Aileyi güçlü yapan bu etkenleri, bireylerinin birbirine sevgi ile yaklaşması, takdir etmesi, olumlu iletişim, aileye bağlılık, birlikte keyifli vakit geçirme, manevi refah duygusu ve ortak değerler diye sıralayabiliriz. Bu değerler, stres ve krizleri etkili bir şekilde yönetme yeteneği sağlıyor. Zorlukların üstesinden gelmek için bu güçlü yönlerden yararlanacak yaklaşımlar geliştirmemiz gerekiyor.”
ABD ETKİSİ VE AİLELERİN YABANCILAŞMASI
Endonezya’da psikoloji üzerine çalışan Dr. Bagus Riyono “Küresel Zorluklar Karşısında Endonezyalı Aileler ve Ulusun İdeolojisinin Önemi” başlıklı sunumunda ABD’nin ülkesinin milli kültürü üzerindeki etkisini eleştirdi. Riyono, “Dünya giderek küreselleşiyor. Küresel değişimlerin etkisinden sağ çıkabilen tek bir ülke yok. Ne yazık ki, bu küresel eğilim her zaman ulusal ideolojiyle uyumlu olmuyor. Endonezya, milli ideolojisini sürdürüyor ancak son zamanlarda küresel etki güçleniyor ve yeni nesil Endonezya aileleri yabancılaşıyor. Bu küresel zorlukla yüzleşmede güçlü durabilmek için Endonezyalı ailelere çok önemli bir rol düşüyor.” dedi.

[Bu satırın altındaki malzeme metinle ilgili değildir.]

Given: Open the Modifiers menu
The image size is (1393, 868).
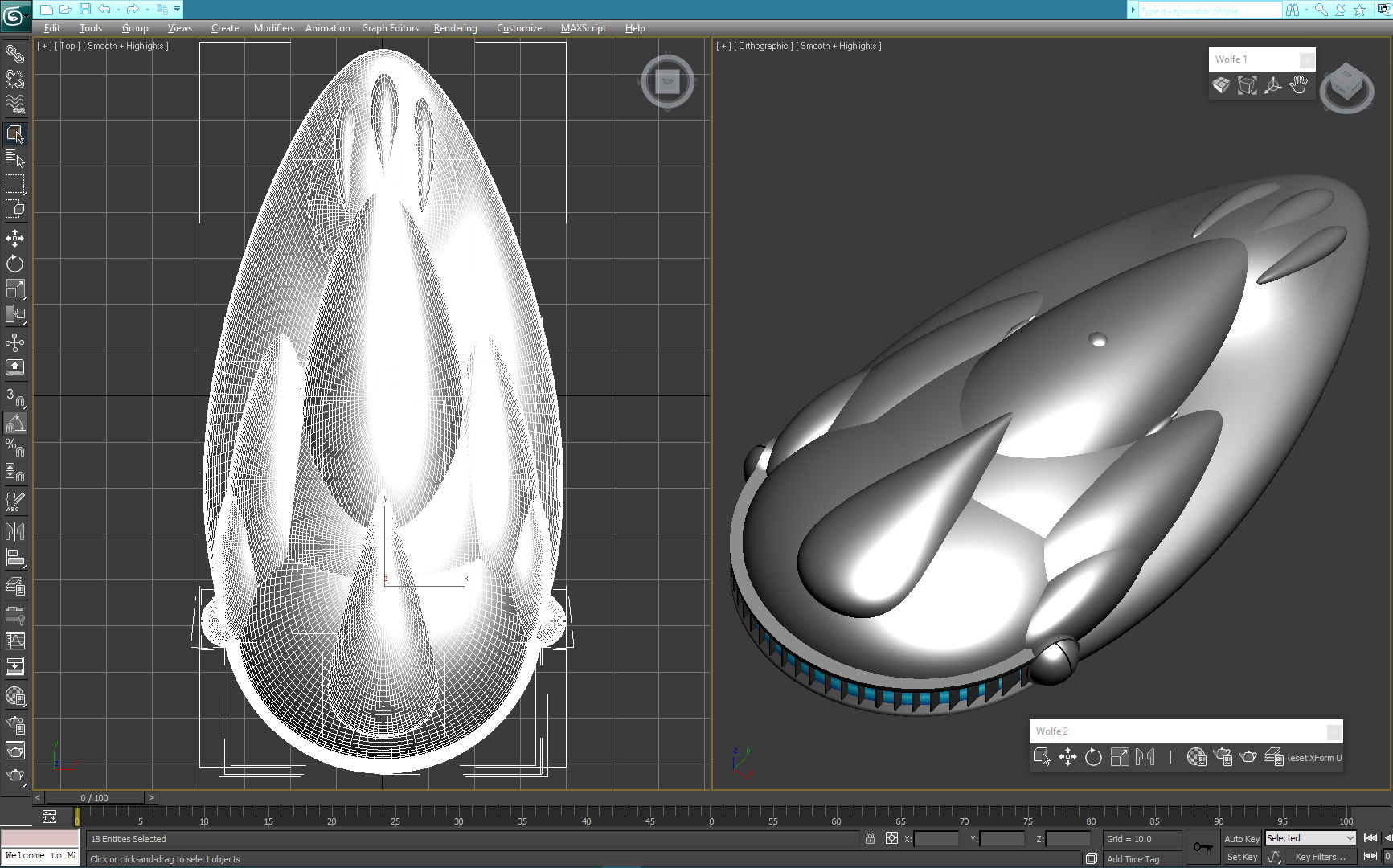Looking at the screenshot, I should 273,28.
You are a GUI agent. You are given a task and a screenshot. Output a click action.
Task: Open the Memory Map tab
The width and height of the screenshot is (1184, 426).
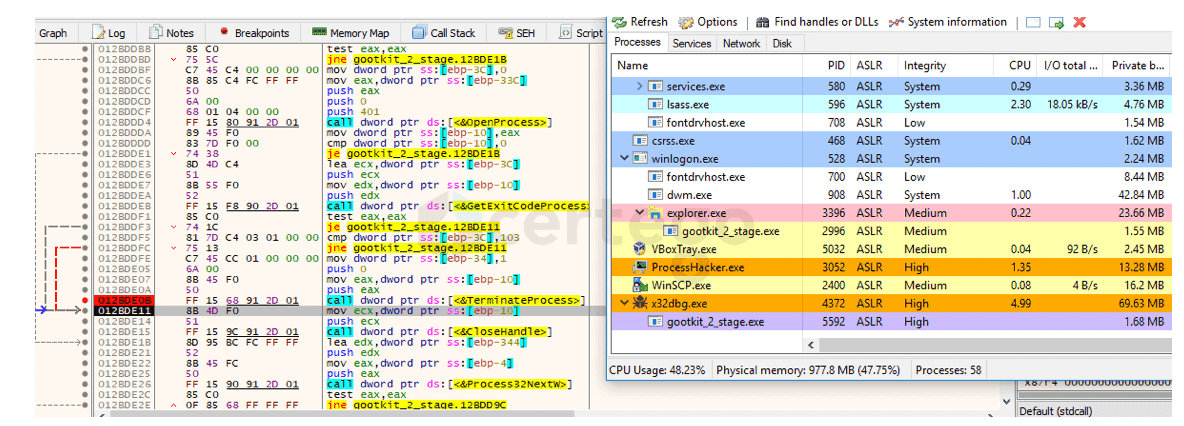(350, 33)
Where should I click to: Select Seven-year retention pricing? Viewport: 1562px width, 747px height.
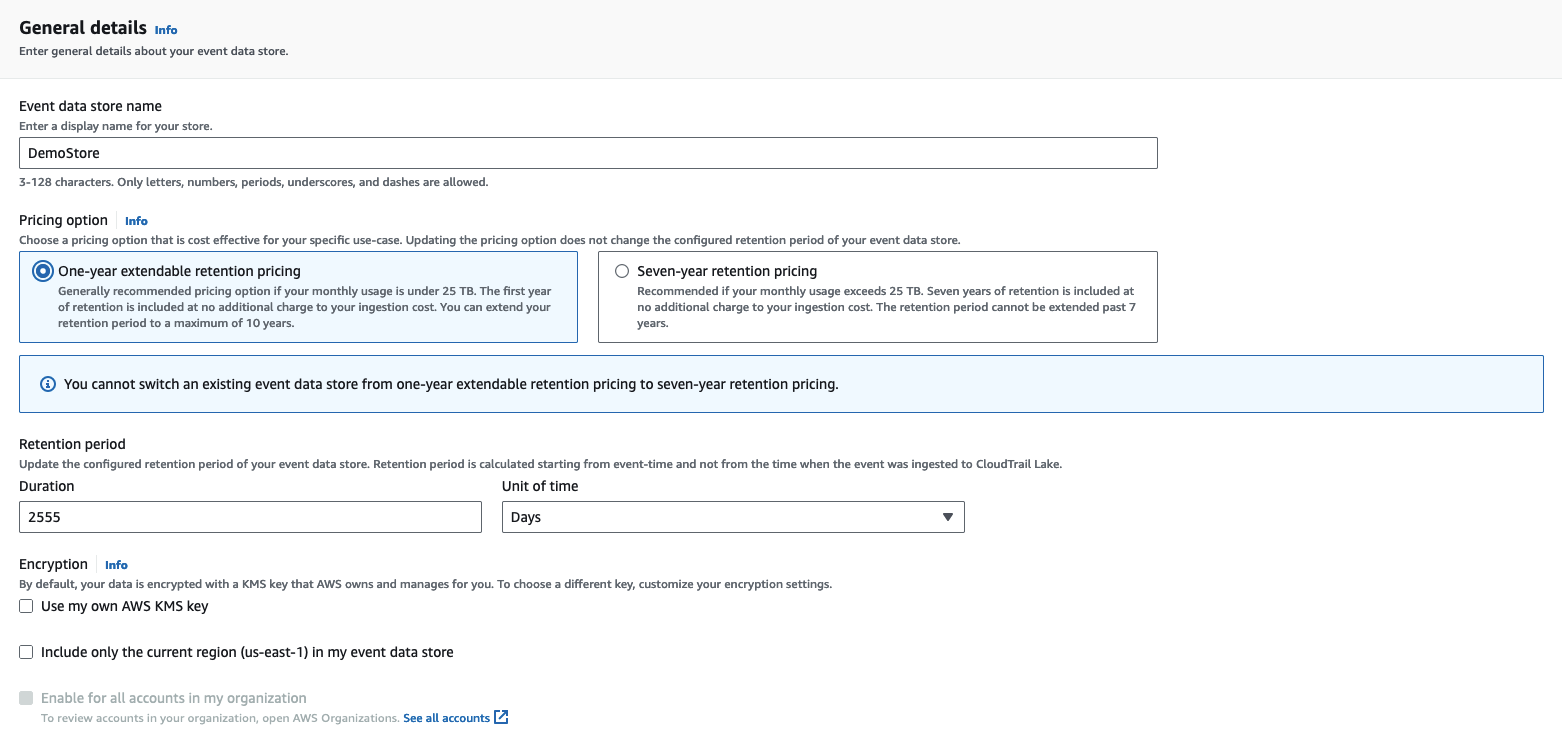(622, 270)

‘BM ARAŞTIRMASI GERÇEĞİ YANSITMIYOR’
Birleşmiş Milletler’in Dünya mutluluk raporu verilerini paylaşan Riyono sözlerine şöyle devam etti: “Finlandiya mutluluk açısından 1. ülke… Sıralamaya göre Singapur, Malezya Endonezya’dan daha mutlu. Bu araştırma aile değerlerini hiç incelememiş, ekonomiye bakmış. Psikolog olarak çalışıyorum. Bence Endonezya halkı Singapurlulardan daha mutlu. İnsanlar Singapur’da çok yoğun iş stresi altında çalışıyor. Bizler Endonezya’da rahat insanlarız, komşular arasında, insanlar arasında iyi ilişkiler var. Dünya mutluluk raporu adeta bir gizli gündem taşıyor. Mutlu olmak istiyorsanız maddiyata ve ekonomiye odaklanın diyor. Ekonomik boyutu da var. Ekonomi çok kötü gittiğinde tamamen paraya odaklanıyorsunuz. Ekonomi en önemli unsur değil ama öncelikle çözülmesi gereken unsur diyebiliriz. Halkımızı ve hükümeti kendi ideolojimize, milli değerlere sahip çıkmak konusunda eğitmemiz gerekiyor.”